Figure 3.

Global and local genetic interaction similarity comparisons support selection distinction. (A) Profile similarity shown as in Figure 2D. Duplicate pairs have been separated into dosage and non-dosage (divergent) classes (Materials and methods). Divergent duplicates show significantly less profile similarity than either dosage duplicates or singletons showing a physical interaction (P<5 × 10⁻²; P<1 × 10⁻³; Wilcoxon rank-sum test). Dosage duplicates are not statistically distinguishable from physically interacting singletons. (B) A hypothetical functional network is shown that contains a duplicate pair (A′/A′′).

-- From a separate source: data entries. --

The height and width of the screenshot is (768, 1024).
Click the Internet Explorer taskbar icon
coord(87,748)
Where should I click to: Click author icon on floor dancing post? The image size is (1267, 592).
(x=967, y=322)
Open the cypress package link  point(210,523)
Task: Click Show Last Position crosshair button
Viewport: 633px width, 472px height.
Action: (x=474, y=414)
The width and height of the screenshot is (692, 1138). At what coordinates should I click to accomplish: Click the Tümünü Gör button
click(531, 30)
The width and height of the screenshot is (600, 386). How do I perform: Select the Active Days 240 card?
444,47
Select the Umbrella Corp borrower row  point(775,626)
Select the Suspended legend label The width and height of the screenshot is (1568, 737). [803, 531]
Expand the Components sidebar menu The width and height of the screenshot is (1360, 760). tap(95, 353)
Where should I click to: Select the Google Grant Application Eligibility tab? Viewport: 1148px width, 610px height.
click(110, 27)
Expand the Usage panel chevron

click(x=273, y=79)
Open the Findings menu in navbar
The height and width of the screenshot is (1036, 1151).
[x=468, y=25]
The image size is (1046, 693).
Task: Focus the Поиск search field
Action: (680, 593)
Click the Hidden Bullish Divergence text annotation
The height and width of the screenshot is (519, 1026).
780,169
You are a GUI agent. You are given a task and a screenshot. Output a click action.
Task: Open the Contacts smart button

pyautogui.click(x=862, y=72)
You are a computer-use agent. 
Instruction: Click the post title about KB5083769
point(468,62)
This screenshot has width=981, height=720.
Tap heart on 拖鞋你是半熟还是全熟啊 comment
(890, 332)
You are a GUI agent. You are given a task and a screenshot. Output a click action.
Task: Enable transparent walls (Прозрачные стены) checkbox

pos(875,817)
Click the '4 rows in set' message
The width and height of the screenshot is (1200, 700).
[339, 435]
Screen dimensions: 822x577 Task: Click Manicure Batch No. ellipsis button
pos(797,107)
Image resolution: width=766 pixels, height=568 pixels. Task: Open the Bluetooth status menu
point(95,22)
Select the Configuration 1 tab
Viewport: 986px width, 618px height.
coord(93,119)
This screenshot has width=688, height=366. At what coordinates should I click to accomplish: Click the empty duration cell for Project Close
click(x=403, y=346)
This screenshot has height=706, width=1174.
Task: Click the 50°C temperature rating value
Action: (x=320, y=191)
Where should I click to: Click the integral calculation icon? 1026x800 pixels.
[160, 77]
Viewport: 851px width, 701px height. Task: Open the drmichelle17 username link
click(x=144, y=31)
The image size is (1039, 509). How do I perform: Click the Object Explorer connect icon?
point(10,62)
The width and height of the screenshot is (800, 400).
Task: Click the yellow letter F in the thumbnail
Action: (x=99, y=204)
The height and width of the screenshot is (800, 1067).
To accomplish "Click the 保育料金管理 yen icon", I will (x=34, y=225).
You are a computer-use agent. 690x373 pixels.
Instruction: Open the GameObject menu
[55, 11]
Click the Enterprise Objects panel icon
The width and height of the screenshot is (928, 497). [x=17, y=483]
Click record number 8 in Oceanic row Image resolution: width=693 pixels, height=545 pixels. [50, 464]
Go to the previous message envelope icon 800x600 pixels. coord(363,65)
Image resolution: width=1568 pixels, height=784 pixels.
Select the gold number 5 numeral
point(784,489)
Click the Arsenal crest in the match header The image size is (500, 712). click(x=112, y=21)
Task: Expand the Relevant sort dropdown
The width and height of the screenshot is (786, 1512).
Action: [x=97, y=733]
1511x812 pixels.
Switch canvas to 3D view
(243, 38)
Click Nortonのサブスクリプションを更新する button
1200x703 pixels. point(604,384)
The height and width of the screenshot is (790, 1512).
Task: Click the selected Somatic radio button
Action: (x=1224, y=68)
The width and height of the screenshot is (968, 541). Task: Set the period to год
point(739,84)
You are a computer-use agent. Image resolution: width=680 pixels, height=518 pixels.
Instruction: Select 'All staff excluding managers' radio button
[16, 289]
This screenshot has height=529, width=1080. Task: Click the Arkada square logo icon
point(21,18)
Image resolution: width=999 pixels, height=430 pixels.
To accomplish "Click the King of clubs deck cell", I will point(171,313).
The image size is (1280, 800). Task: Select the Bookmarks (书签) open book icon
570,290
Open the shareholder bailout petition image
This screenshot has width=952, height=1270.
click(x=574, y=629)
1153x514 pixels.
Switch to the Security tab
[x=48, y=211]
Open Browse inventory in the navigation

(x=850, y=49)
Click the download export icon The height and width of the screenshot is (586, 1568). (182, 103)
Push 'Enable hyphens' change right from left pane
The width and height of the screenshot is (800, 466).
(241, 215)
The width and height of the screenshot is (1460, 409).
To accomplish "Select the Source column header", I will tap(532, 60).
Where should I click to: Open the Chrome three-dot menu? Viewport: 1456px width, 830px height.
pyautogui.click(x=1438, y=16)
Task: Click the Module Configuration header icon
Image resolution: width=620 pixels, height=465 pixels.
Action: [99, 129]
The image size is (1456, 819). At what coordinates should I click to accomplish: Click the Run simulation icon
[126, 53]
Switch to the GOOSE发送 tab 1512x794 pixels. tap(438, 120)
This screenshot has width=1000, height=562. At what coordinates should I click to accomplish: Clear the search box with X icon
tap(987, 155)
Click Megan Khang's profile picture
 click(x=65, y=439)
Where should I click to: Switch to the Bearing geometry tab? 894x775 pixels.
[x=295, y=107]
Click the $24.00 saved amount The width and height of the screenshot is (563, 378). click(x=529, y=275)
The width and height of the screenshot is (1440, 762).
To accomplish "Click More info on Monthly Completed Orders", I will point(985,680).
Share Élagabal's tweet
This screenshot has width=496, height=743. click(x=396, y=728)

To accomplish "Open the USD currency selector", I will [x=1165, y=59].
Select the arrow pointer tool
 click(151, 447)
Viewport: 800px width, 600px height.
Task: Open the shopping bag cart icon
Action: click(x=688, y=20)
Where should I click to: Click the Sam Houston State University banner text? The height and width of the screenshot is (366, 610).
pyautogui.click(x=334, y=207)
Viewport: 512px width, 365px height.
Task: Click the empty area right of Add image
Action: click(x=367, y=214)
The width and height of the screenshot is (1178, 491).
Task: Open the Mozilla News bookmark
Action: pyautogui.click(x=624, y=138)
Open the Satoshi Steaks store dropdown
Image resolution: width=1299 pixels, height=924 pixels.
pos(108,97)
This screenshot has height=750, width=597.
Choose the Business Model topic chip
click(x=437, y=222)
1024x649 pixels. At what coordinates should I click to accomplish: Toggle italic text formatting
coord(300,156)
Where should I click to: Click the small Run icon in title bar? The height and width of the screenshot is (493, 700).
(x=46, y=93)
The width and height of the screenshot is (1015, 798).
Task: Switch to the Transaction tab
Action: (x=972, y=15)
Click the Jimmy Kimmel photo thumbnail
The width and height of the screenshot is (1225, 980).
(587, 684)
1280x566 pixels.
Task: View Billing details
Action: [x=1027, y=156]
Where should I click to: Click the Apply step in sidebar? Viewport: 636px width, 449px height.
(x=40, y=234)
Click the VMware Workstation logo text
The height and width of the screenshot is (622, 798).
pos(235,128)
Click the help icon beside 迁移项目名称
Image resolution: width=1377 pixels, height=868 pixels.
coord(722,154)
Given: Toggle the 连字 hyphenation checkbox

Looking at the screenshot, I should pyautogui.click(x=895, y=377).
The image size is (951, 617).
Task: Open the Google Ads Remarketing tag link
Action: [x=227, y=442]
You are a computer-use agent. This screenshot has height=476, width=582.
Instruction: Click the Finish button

A proxy gene (P) is identified by finding a protein that shares protein–protein interactions with both duplicates (see Materials and methods), and P is used to approximate the genetic interaction profile of the common ancestor (that is, A). The number of times a duplicate's similarity with its sister exceeded its similarity with P is shown as a percentage, and error bars represent error on a binomial proportion. Dosage and divergent pairs are counted separately. In terms of genetic interaction profiles, divergent pairs more closely resemble their common neighbor than they do each other. In contrast, dosage pairs more closely resemble each other. The probability that these two classes come from the same binomial distribution is small (P<9 × 10⁻⁵).